What is required: Starting at the line holding "You are a GUI" and finishing at the line holding "Given: Go to the Vídeos tab", transcribe the material exactly, keeping both ends but no pictures.

Data for the task:
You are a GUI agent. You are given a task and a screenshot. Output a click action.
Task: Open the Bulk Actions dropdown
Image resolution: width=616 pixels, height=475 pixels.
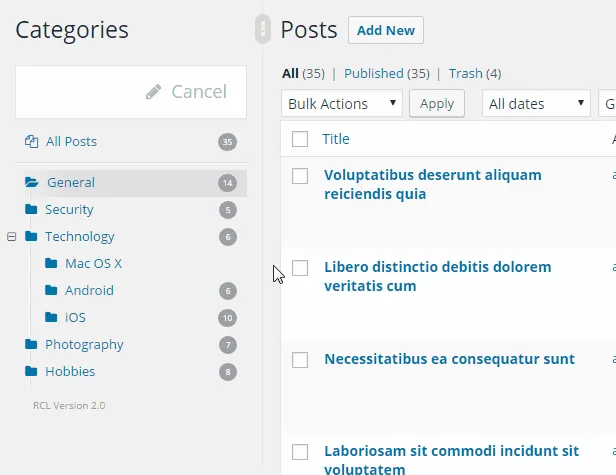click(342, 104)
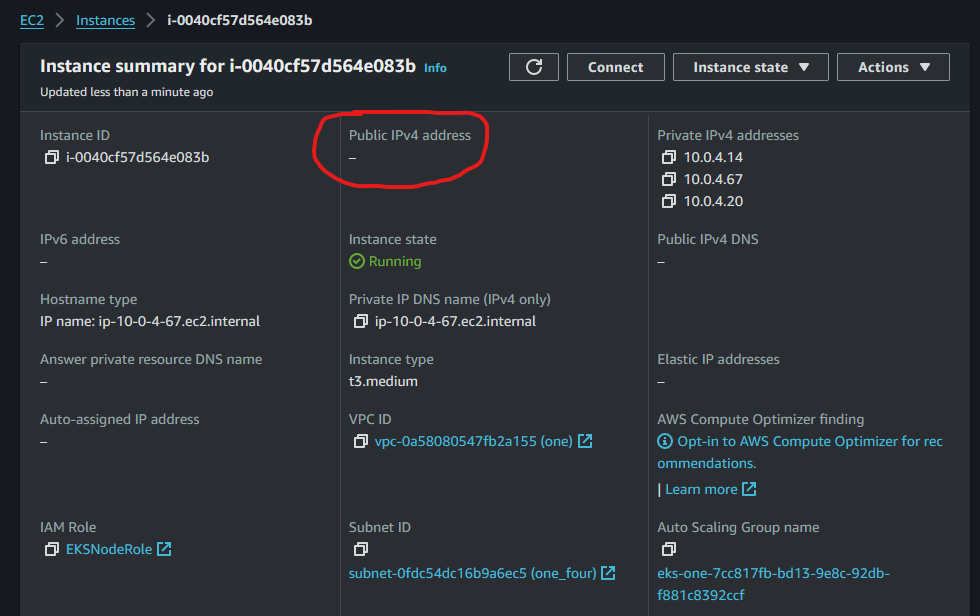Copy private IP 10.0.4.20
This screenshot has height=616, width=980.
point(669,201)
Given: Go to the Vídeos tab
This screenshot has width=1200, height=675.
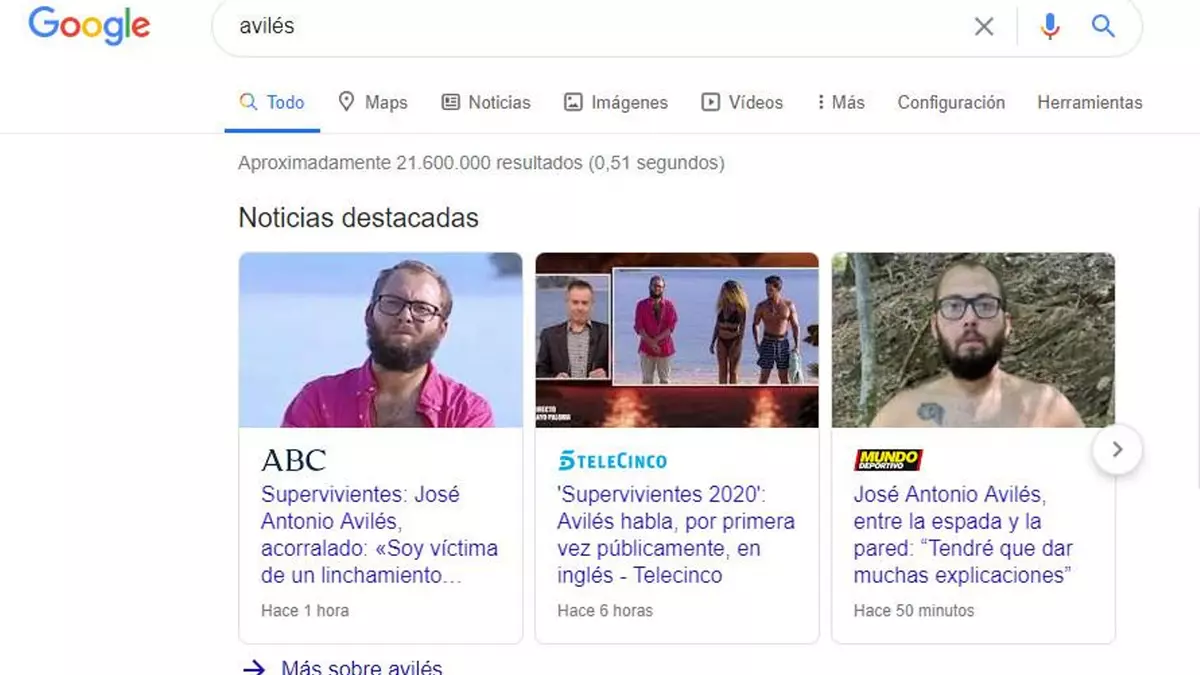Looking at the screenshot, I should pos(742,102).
* * *
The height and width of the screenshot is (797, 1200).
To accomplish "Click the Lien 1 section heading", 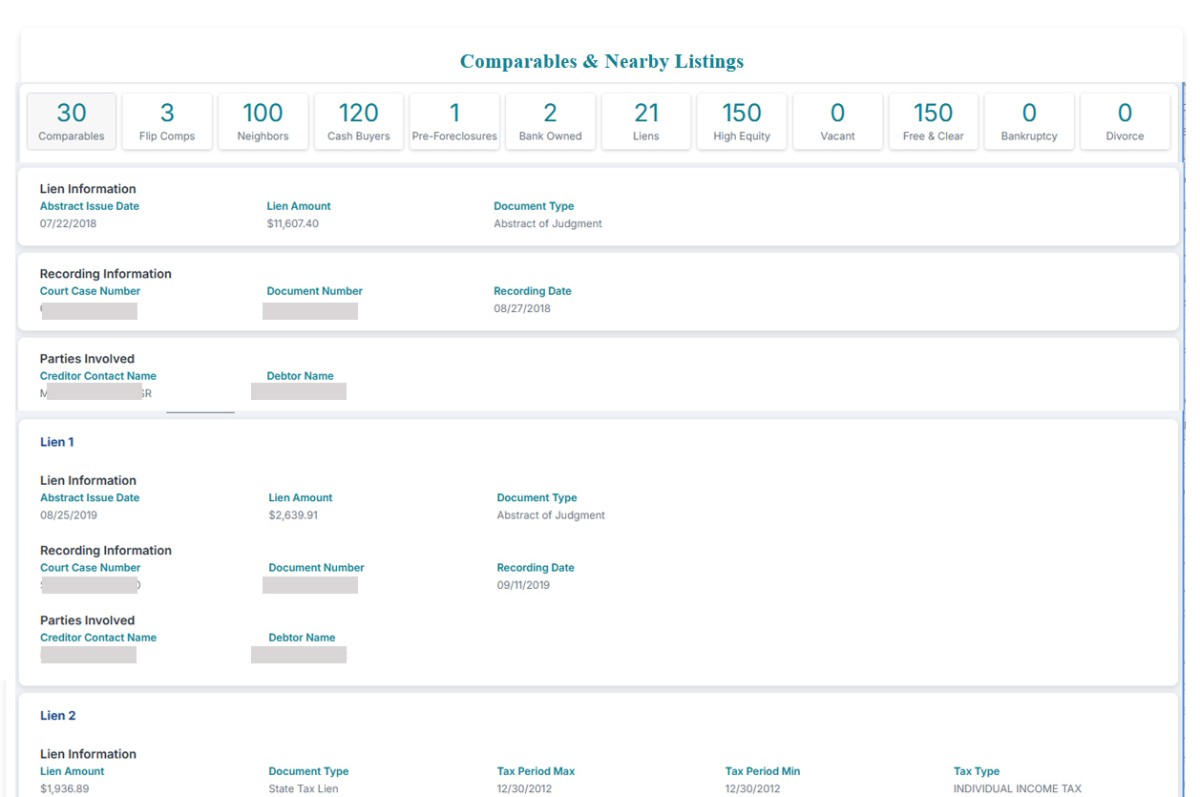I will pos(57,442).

Task answer:
You are a GUI agent. You are given a task and a screenshot. Output a click action.
Task: Open the Bulk Actions dropdown
Image resolution: width=616 pixels, height=475 pixels.
click(342, 104)
Copy private IP 10.0.4.20
This screenshot has height=616, width=980.
point(669,201)
Given: Go to the Vídeos tab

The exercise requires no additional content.